> TO DO:
(1) Copy the passage of the forum thread on southern variabilis from "i came to the" to "piece and replace!".
(2) Decide whether each statement about the forum thread on southern variabilis agrees with it. For each one, answer yes or no and quote the words of the thread that settle it.
(a) whitethumb found six eggs, and none of them were good.
(b) thedude suggests cutting a film canister in half.
(c) thedude says the back piece should be cut as well.
(3) Answer these questions from the forum thread on southern variabilis.
(a) How many eggs did whitethumb find?
(b) What does whitethumb want to remove from film canisters without damaging them?
(c) According to thedude, about how much of a film canister is the piece fitted inside another one?

> TEXT FOR ANALYSIS:
# southern variabilis



## whitethumb (Feb 5, 2011)

i came to the conclusion i have 1.2. today i found 6 eggs which none are good. even though none are good, im still pretty excited. any good advice on removing tads from film canisters withought damaging them?


----------



## thedude (Nov 28, 2007)

Congrats on the eggs! By far by favorite Ranitomeya.

Take a film canister and cut it into thirds, then put each piece in it's own film can. This way, when they lay eggs in the film canister, you simply remove the cut up piece and replace!


----------



## whitethumb (Feb 5, 2011)

that sounds awesome... im trying to visualize this. when i cut it up, do i cut the back piece too? do i insert the back piece in first? any pics? thank you for responding


----------



## thedude (Nov 28, 2007)

Yep The back too. It's basically like fitting a film canister inside another film canister but it's only about 1/3 of it.

> INFORMATION GIVEN:

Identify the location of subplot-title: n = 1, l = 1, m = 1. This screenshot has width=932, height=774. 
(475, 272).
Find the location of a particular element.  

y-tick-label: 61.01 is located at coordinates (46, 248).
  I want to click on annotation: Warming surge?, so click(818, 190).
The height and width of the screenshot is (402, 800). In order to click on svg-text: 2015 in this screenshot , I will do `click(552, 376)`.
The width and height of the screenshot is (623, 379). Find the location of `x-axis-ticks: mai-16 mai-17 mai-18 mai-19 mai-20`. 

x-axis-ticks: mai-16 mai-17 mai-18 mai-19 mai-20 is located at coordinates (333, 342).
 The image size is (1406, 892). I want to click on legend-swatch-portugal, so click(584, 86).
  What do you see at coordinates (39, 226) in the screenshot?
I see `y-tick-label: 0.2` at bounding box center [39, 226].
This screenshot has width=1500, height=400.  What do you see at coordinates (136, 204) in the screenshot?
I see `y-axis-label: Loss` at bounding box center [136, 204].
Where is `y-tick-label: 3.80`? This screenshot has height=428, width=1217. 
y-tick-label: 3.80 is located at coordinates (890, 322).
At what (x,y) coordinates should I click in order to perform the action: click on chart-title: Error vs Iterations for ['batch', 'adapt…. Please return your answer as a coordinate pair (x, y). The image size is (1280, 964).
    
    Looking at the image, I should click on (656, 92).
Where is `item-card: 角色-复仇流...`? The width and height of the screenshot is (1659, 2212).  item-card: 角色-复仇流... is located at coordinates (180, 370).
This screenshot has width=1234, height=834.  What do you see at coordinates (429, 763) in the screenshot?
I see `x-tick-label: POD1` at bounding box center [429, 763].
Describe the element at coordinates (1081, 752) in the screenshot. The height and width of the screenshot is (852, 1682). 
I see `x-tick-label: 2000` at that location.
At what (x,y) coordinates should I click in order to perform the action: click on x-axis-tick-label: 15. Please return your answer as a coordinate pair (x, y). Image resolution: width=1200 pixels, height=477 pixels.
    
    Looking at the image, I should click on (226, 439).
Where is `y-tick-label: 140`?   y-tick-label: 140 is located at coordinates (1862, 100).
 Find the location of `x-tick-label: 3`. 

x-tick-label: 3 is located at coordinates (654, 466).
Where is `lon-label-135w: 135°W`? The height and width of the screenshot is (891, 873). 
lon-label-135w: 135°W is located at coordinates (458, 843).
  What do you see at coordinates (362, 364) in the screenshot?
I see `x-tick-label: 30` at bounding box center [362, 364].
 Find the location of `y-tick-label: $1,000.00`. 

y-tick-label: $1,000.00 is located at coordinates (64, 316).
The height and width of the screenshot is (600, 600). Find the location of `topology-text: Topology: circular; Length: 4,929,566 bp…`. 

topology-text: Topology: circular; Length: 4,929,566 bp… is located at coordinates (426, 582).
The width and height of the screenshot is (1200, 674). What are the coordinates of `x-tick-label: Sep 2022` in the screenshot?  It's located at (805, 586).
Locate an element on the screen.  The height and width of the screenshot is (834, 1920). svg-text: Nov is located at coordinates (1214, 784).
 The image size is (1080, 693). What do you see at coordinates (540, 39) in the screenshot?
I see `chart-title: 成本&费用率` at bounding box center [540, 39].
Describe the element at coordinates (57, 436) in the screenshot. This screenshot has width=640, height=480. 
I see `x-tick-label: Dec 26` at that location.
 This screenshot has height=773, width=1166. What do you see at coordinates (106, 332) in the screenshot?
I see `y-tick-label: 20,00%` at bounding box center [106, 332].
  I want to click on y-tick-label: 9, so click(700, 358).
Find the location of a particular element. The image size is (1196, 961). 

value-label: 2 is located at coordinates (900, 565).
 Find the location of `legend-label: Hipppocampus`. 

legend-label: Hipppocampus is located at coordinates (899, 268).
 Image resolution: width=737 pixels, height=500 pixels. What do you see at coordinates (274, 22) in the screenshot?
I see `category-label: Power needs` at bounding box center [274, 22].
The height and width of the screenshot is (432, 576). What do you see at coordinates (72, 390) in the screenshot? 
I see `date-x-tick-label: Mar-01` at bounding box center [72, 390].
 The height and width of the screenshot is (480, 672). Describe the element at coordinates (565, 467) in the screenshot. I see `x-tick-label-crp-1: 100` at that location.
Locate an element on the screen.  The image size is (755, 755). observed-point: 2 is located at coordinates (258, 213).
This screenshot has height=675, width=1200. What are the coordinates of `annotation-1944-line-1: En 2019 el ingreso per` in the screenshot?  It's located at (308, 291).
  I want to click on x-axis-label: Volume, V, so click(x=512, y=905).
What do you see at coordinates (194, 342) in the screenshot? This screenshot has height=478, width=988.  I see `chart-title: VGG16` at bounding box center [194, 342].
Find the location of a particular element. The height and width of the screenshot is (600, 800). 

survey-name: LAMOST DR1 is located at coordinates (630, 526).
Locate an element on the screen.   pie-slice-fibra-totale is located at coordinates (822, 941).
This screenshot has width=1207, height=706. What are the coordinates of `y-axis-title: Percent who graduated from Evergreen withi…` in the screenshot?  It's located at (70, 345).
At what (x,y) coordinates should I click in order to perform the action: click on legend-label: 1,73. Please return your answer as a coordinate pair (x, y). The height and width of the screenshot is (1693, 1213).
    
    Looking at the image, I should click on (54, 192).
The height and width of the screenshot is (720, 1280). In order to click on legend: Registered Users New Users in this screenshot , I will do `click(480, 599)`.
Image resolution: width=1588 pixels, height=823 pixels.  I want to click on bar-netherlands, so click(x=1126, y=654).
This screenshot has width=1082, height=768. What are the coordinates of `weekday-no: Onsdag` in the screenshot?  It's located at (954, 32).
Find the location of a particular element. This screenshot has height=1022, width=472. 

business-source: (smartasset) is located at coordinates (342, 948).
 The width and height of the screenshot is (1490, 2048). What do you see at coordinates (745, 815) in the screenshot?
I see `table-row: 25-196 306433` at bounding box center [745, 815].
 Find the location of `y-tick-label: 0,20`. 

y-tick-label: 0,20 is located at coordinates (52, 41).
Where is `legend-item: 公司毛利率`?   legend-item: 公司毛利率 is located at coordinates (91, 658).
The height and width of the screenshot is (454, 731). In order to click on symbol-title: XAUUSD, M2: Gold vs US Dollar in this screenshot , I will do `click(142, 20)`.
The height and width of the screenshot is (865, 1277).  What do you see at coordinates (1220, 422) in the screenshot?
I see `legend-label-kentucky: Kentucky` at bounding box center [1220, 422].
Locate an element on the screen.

> SOLUTIONS TO THE TASKS:
(1)
i came to the conclusion i have 1.2. today i found 6 eggs which none are good. even though none are good, im still pretty excited. any good advice on removing tads from film canisters withought damaging them?


----------



## thedude (Nov 28, 2007)

Congrats on the eggs! By far by favorite Ranitomeya.

Take a film canister and cut it into thirds, then put each piece in it's own film can. This way, when they lay eggs in the film canister, you simply remove the cut up piece and replace!

(2)
(a) Yes: "today i found 6 eggs which none are good"
(b) No: "cut it into thirds"
(c) Yes: "Yep The back too."

(3)
(a) 6
(b) Tads
(c) About 1/3